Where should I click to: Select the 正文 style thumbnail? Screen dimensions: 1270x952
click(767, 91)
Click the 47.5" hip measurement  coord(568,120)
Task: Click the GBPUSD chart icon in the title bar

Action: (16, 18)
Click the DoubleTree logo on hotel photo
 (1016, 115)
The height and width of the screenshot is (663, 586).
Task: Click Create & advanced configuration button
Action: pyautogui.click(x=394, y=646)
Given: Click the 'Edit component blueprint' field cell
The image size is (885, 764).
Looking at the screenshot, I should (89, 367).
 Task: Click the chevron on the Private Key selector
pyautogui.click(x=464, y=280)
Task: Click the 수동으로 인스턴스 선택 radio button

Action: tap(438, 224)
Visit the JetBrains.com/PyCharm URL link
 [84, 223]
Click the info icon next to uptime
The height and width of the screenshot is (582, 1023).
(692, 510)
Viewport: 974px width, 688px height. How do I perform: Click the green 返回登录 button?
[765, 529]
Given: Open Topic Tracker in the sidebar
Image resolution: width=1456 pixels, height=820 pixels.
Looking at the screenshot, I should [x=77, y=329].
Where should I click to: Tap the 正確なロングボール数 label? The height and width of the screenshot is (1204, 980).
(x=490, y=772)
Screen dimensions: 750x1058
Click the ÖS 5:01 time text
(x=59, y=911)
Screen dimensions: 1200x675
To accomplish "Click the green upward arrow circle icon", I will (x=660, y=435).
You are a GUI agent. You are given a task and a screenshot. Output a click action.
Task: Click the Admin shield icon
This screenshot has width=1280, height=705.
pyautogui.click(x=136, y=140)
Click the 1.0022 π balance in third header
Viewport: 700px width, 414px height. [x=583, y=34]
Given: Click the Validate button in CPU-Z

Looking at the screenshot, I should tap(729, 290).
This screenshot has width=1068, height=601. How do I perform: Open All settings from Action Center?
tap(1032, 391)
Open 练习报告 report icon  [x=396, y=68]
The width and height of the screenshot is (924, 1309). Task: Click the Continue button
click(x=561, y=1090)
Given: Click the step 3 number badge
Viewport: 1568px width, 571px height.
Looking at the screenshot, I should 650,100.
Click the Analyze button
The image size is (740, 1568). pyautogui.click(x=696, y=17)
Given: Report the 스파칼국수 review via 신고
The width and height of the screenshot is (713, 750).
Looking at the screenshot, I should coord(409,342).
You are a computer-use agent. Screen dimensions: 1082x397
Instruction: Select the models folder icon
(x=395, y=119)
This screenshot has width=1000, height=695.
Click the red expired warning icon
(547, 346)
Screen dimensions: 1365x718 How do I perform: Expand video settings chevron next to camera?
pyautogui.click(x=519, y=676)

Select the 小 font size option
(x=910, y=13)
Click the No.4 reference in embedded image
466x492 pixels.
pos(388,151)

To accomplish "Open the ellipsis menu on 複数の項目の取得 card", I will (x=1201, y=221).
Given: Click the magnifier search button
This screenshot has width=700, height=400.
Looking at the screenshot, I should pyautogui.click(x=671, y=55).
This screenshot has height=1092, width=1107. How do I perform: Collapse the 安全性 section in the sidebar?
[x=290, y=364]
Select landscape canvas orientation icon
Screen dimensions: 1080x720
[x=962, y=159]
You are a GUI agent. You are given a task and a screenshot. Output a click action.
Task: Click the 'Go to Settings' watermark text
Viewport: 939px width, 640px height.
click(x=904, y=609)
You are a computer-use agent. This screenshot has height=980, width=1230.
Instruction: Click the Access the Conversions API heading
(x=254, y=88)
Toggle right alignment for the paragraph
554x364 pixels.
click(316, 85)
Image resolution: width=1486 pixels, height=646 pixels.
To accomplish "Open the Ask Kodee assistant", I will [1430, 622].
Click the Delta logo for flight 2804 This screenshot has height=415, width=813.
=======
Work instructions:
An exact copy of the listing above is what this exercise asks for.

Solution for this task:
Where should I click to: Select the 正文 style thumbnail? Screen dimensions: 1270x952
click(767, 91)
Click the 47.5" hip measurement  coord(568,120)
Task: Click the GBPUSD chart icon in the title bar

Action: (16, 18)
Click the DoubleTree logo on hotel photo
 (1016, 115)
The height and width of the screenshot is (663, 586).
Task: Click Create & advanced configuration button
Action: pyautogui.click(x=394, y=646)
Given: Click the 'Edit component blueprint' field cell
The image size is (885, 764).
Looking at the screenshot, I should (89, 367).
 Task: Click the chevron on the Private Key selector
pyautogui.click(x=464, y=280)
Task: Click the 수동으로 인스턴스 선택 radio button

Action: tap(438, 224)
Visit the JetBrains.com/PyCharm URL link
 [84, 223]
Click the info icon next to uptime
The height and width of the screenshot is (582, 1023).
(692, 510)
Viewport: 974px width, 688px height. How do I perform: Click the green 返回登录 button?
[765, 529]
Given: Open Topic Tracker in the sidebar
Image resolution: width=1456 pixels, height=820 pixels.
Looking at the screenshot, I should [x=77, y=329].
Where should I click to: Tap the 正確なロングボール数 label? The height and width of the screenshot is (1204, 980).
(x=490, y=772)
Screen dimensions: 750x1058
Click the ÖS 5:01 time text
(x=59, y=911)
Screen dimensions: 1200x675
To accomplish "Click the green upward arrow circle icon", I will (x=660, y=435).
You are a GUI agent. You are given a task and a screenshot. Output a click action.
Task: Click the Admin shield icon
This screenshot has width=1280, height=705.
pyautogui.click(x=136, y=140)
Click the 1.0022 π balance in third header
Viewport: 700px width, 414px height. [x=583, y=34]
Given: Click the Validate button in CPU-Z

Looking at the screenshot, I should tap(729, 290).
This screenshot has width=1068, height=601. How do I perform: Open All settings from Action Center?
tap(1032, 391)
Open 练习报告 report icon  [x=396, y=68]
The width and height of the screenshot is (924, 1309). Task: Click the Continue button
click(x=561, y=1090)
Given: Click the step 3 number badge
Viewport: 1568px width, 571px height.
Looking at the screenshot, I should 650,100.
Click the Analyze button
The image size is (740, 1568). pyautogui.click(x=696, y=17)
Given: Report the 스파칼국수 review via 신고
The width and height of the screenshot is (713, 750).
Looking at the screenshot, I should coord(409,342).
You are a computer-use agent. Screen dimensions: 1082x397
Instruction: Select the models folder icon
(x=395, y=119)
This screenshot has width=1000, height=695.
Click the red expired warning icon
(547, 346)
Screen dimensions: 1365x718 How do I perform: Expand video settings chevron next to camera?
pyautogui.click(x=519, y=676)

Select the 小 font size option
(x=910, y=13)
Click the No.4 reference in embedded image
466x492 pixels.
pos(388,151)

To accomplish "Open the ellipsis menu on 複数の項目の取得 card", I will (x=1201, y=221).
Given: Click the magnifier search button
This screenshot has width=700, height=400.
Looking at the screenshot, I should pyautogui.click(x=671, y=55).
This screenshot has height=1092, width=1107. How do I perform: Collapse the 安全性 section in the sidebar?
[x=290, y=364]
Select landscape canvas orientation icon
Screen dimensions: 1080x720
[x=962, y=159]
You are a GUI agent. You are given a task and a screenshot. Output a click action.
Task: Click the 'Go to Settings' watermark text
Viewport: 939px width, 640px height.
click(x=904, y=609)
You are a computer-use agent. This screenshot has height=980, width=1230.
Instruction: Click the Access the Conversions API heading
(x=254, y=88)
Toggle right alignment for the paragraph
554x364 pixels.
click(316, 85)
Image resolution: width=1486 pixels, height=646 pixels.
To accomplish "Open the Ask Kodee assistant", I will [1430, 622].
Click the Delta logo for flight 2804 This screenshot has height=415, width=813.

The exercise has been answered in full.